I once had a discussion with a friend who insisted that 'religion is not ethnicity'. It started me wondering if that is really true. In some parts of the world, ethnic groups seem to be defined by religion as much as 'race' or language. For example, we now think of someone who is 'Greek' as speaking Greek, and as someone who is 'Turkish' as speaking Turkish. But when Greece first gained its independence, and the two populations were intermingled in both Greece and Turkey, 'Greeks' were defined as Orthodox Christians, while 'Turks' were defined as Muslims. Language was secondary; so that someone who was Christian but spoke Turkish was defined as 'Greek', while someone who was Muslim but spoke Greek was a 'Turk'. That definition still persists today, and Greece claims that Albanian-speaking Christians in southern Albania (where the majority are Muslim) are actually 'Greeks'.
More recently, in Bosnia, when the 3 main 'ethnicities' were fighting, what really distinguished them? They all spoke the same language and shared virtually the same culture, living together for centuries. But the Croats were Catholic, the Serbs were Orthodox, and the Muslims were, of course, Muslim. If a Croat converts to Orthodoxy, is he then a Serb? How about a Muslim who becomes Catholic? Is she then a Croat? In Bosnian society, religion is not a flexible thing- a mere matter of personal conscience. It is almost a betrayal of one's community. In fact, Muslim communities throughout the Balkans are often seen by the Christian majority as 'collaborators' who betrayed their compatriots and converted for personal gain. (Whether that was true or not, centuries ago, the present generation can hardly be blamed for it.)
In Iraq today, most commentators refer to Shiites and Sunnis as if they are two ethnic groups- which, in essence, they are- but defined by religion, not physical characteristics or language, as both groups are Arabs. Even where there is a conflict between two truly distinct 'ethnic' groups, religion is still, often, a factor. Armenians and Azerbis speak different languages and have very different cultural traditions, but it is the religious factor- that Armenians are Christians and Azerbis Muslim- that has made the conflict in Nagorno-Karabakh so bloody. Similarly, in Sri Lanka, the Tamils and Singhalese speak different languages, but they are also of different religions: Hindu and Buddhist, respectively. Would their conflict have been so violent and unresolvable if they were of the same religion? I wonder.

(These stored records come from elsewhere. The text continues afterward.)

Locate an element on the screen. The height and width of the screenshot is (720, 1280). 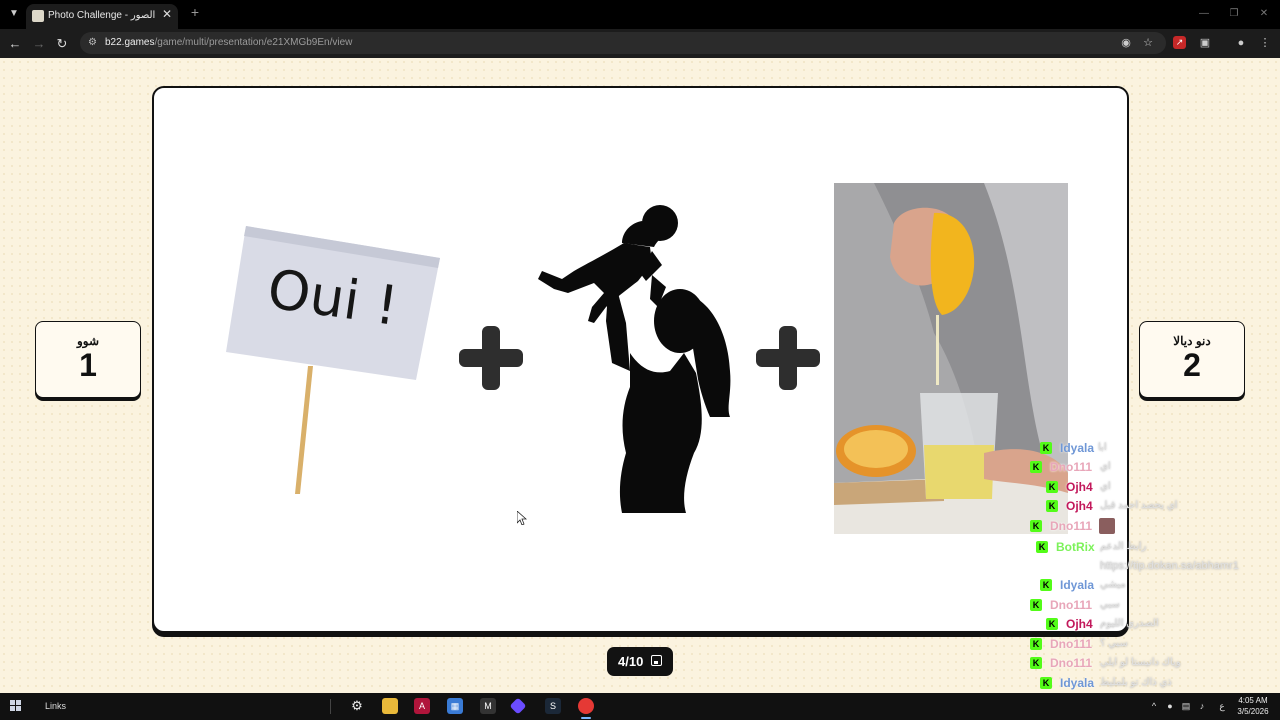
chat-message: وياك دانيستا لو ايلي Dno111 K is located at coordinates (1150, 663).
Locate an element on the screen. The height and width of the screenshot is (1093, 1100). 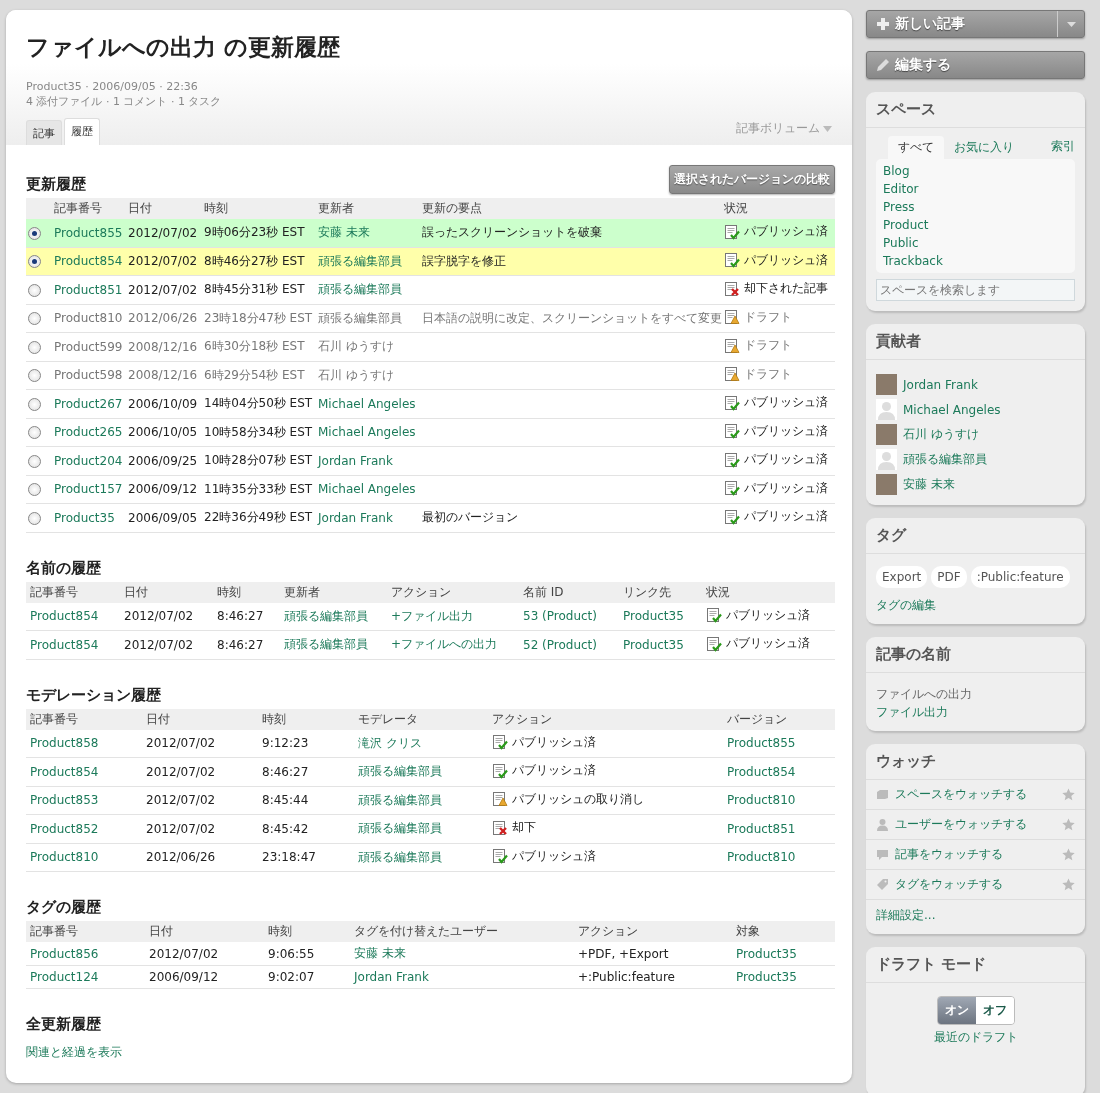
space-link: Public is located at coordinates (976, 243).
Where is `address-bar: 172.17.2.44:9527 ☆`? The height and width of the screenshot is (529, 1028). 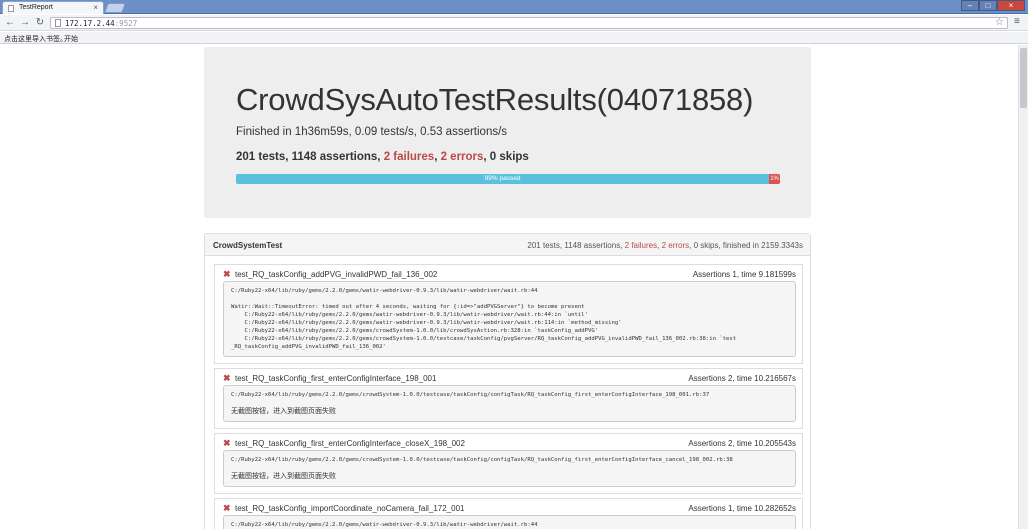 address-bar: 172.17.2.44:9527 ☆ is located at coordinates (529, 23).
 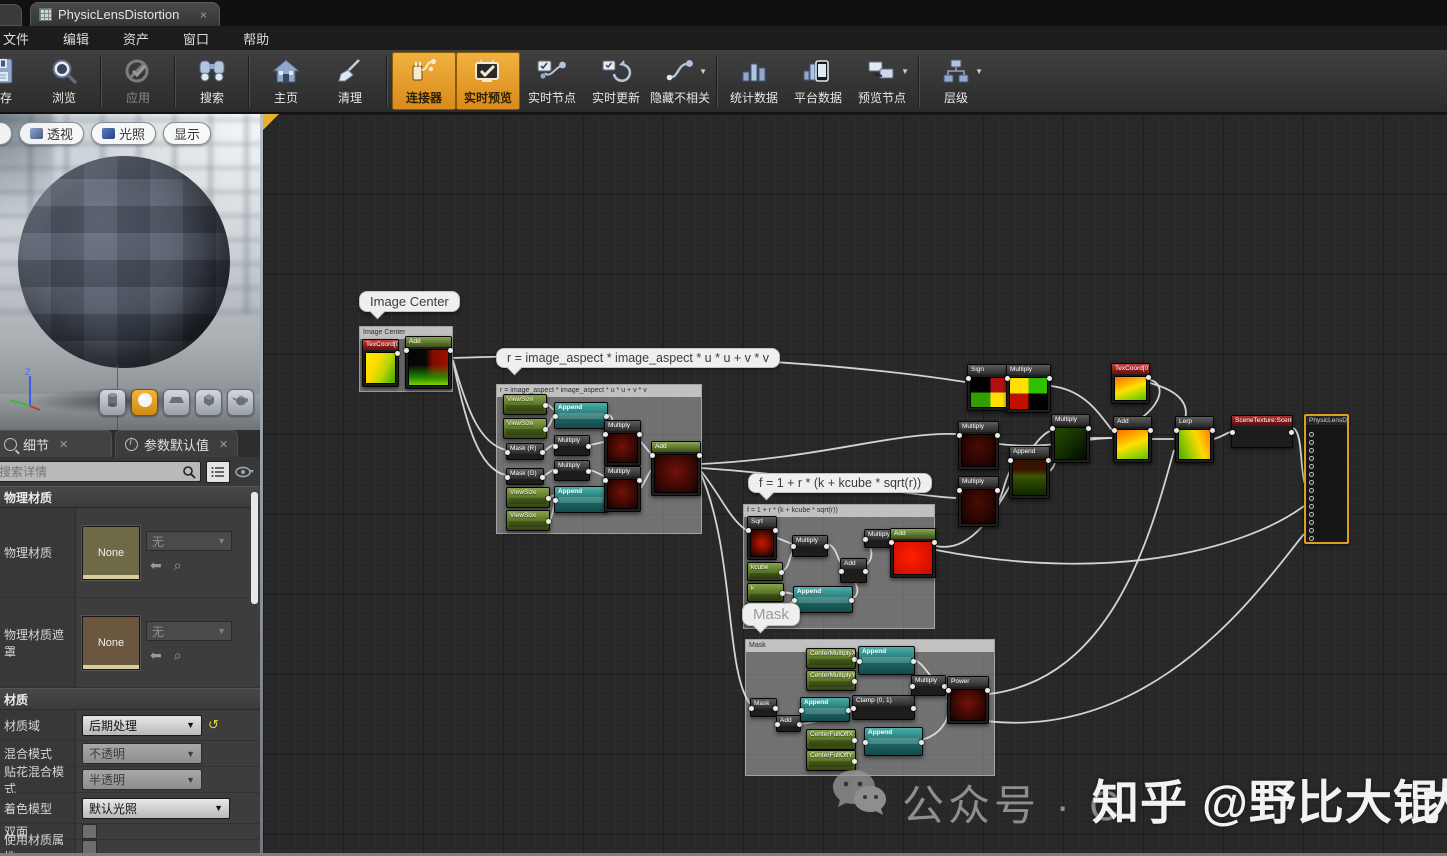 What do you see at coordinates (204, 15) in the screenshot?
I see `tab-close-icon: ×` at bounding box center [204, 15].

The examples of religiously-defined ethnic groups are numerous: Sikhs in India, Maronites and Druze in Lebanon, Jews everywhere, and Mormons in the United States. Even in Canada, part of the 'French Canadian' identity is their Catholic heritage. The concept of religion as a matter of personal conscience, unrelated to an individual's status in his community, is historically recent, and a result of the humanism and individualism which emerged in Europe after the Reformation, and during the Enlightenment. Unfortunately, it has not been universally accepted, as we saw recently in Afghanistan, with the Muslim who converted to Christianity. In parts of the world where Christians and Muslims, or Muslims and Hindus, or Protestants and Catholics (N. Ireland) are killing each other, simply for being of a different religion, it's not exactly surprising that anyone who converts is looked at with suspicion. As long as religion continues to be used to define who is "us" and who is "them"- who is "in" the group (and can therefore be trusted) and who is "out" (and must be feared), this will continue to be the case.